- _Directions_:
From the article about the Kentucky National Guard's vaccine rollout, reproduce word for word the stretch from "BOWLING GREEN, Ky. –" through "for six months.".

- _Given passage_:

Kentucky National Guard assists with vaccine rollout
Kentucky Army National Guard Staff Sgt. Patrick Davis with Headquarters and Headquarters Company, 1st Battalion, 149th Infantry Regiment, reviews paperwork with Pfc. Mitchell Johnson, also with HHC, 1-149th IN, left, and Sgt. Shane Moody with Alpha Company, 1-149th IN, in Bowling Green, Ky., March 6, 2021. The soldiers are a part of the local area's COVID-19 vaccine rollout. (Photo Credit: Staff Sgt. Paul Glover) VIEW ORIGINAL

BOWLING GREEN, Ky. – Soldiers from the Kentucky Army National Guard supported civilian medical specialists at a COVID-19 vaccination site on March 12.

Several Guard members from the 75th Troop Command participated in the busy day of vaccine administration. The Soldiers started their mission on Jan. 24, when the first doses were given, and they expect to continue assisting for six months.

- _Material shown_:
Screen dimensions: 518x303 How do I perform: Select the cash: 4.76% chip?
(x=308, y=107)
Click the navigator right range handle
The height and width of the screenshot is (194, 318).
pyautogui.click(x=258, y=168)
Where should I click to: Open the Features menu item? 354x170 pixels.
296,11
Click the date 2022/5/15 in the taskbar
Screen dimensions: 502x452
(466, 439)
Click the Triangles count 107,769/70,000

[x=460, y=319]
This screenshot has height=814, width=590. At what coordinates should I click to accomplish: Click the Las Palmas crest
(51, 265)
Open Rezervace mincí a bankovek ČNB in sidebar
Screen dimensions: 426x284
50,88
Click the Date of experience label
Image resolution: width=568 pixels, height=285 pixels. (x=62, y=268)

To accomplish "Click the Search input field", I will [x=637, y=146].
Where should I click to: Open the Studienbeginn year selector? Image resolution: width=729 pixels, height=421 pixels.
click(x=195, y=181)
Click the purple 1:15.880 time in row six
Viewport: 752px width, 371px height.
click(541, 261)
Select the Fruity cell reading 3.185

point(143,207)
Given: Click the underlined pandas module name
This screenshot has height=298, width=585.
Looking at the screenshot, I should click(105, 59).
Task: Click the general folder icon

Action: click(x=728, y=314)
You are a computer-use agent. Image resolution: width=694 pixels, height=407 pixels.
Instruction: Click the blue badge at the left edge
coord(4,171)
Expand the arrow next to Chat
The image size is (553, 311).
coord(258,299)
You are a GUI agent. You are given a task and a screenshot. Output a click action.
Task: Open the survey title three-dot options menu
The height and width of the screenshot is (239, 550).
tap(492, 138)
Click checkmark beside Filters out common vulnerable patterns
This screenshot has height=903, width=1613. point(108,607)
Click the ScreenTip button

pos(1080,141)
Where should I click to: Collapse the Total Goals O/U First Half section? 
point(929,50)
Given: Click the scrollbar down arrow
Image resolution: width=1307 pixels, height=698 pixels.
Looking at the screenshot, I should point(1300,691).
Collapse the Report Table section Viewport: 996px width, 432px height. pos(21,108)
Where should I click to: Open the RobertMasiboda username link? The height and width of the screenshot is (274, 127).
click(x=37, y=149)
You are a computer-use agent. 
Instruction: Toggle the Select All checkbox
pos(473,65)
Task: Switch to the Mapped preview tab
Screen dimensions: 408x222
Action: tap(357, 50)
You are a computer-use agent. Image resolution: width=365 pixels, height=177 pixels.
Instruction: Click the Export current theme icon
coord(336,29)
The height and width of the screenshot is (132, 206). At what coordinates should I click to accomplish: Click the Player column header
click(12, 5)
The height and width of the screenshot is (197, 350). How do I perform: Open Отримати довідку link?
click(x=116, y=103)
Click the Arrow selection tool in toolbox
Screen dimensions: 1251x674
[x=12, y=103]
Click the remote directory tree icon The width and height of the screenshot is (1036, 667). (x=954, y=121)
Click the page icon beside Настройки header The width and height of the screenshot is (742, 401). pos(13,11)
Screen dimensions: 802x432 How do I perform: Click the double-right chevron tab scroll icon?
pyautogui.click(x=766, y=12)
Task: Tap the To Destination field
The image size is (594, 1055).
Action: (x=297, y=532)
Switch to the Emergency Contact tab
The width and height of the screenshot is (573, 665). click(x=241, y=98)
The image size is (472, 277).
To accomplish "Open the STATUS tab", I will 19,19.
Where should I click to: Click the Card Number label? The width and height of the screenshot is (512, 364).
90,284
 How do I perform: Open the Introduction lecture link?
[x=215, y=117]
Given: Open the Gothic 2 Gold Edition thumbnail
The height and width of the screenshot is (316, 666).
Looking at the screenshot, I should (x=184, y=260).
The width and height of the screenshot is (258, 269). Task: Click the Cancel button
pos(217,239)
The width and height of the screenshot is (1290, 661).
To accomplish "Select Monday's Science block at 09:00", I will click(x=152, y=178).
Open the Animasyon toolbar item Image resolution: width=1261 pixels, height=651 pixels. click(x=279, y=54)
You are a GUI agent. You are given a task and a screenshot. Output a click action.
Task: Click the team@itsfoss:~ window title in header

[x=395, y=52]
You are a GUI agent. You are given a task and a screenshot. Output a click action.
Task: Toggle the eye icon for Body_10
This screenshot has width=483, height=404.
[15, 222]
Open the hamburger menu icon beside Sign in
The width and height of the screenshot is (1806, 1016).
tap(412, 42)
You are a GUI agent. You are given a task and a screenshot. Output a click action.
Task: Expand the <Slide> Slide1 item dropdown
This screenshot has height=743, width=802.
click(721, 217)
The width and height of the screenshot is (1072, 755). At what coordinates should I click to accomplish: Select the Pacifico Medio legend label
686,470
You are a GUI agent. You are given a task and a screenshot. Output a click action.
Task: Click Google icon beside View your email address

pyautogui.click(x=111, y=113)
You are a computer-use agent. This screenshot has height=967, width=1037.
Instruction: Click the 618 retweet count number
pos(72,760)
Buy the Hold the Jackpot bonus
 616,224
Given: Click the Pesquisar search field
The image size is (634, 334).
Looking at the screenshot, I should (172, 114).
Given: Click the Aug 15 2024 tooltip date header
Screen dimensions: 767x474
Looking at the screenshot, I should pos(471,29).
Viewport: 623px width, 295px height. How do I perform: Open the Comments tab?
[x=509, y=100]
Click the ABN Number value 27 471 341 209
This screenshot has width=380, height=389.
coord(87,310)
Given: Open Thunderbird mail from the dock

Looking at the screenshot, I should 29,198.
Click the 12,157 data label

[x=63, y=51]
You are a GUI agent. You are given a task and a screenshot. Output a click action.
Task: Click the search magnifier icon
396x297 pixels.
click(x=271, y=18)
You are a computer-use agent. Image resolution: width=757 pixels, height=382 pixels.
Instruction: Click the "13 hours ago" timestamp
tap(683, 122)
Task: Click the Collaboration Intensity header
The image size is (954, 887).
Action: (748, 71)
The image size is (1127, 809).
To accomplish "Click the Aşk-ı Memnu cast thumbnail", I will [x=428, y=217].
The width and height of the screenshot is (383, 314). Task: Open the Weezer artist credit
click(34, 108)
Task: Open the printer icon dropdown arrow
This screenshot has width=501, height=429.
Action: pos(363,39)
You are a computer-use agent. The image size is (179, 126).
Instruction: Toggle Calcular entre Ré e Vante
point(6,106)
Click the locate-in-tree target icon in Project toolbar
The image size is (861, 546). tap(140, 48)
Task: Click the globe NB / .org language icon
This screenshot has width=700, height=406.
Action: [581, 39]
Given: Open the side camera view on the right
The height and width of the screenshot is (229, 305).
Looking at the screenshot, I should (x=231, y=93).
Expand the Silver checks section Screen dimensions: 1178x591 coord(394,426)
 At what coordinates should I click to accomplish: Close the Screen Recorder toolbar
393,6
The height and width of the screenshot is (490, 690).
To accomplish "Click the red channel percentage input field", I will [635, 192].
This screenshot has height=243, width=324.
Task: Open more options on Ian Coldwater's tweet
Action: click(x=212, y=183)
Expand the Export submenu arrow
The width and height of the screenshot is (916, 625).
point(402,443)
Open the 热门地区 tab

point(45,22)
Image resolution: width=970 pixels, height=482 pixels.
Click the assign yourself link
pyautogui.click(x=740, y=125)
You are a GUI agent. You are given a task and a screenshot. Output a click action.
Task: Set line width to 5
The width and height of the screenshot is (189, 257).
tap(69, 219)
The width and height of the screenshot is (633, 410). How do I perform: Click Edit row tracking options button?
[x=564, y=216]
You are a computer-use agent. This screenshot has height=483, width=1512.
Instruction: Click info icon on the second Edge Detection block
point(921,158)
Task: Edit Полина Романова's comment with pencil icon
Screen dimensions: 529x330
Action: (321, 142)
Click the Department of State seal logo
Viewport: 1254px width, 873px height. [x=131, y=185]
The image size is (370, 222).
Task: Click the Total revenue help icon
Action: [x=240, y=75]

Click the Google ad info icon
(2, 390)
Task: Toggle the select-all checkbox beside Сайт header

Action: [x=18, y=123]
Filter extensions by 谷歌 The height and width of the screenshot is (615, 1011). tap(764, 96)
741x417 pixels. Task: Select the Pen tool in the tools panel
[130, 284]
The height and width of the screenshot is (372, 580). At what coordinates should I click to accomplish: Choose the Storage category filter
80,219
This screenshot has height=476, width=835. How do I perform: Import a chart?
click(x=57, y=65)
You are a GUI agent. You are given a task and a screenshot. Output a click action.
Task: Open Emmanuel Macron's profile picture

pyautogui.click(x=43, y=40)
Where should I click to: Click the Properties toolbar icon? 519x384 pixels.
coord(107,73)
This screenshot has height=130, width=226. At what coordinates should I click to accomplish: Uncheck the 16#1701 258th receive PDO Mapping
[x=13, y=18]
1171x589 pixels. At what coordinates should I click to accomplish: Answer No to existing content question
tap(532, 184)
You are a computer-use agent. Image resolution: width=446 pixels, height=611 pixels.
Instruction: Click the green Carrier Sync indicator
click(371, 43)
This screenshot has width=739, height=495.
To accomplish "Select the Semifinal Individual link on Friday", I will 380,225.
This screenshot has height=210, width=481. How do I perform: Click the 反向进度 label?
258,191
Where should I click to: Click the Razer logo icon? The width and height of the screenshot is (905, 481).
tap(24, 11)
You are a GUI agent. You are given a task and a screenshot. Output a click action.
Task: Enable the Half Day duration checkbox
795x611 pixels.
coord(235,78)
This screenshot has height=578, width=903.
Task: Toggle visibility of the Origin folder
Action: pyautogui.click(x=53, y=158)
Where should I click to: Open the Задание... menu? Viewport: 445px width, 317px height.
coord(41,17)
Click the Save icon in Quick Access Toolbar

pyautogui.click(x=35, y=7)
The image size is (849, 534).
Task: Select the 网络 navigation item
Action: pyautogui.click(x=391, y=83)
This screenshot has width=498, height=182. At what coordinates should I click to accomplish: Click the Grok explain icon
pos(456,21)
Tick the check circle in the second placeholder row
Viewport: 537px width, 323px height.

- _Result below_:
BOWLING GREEN, Ky. – Soldiers from the Kentucky Army National Guard supported civilian medical specialists at a COVID-19 vaccination site on March 12.

Several Guard members from the 75th Troop Command participated in the busy day of vaccine administration. The Soldiers started their mission on Jan. 24, when the first doses were given, and they expect to continue assisting for six months.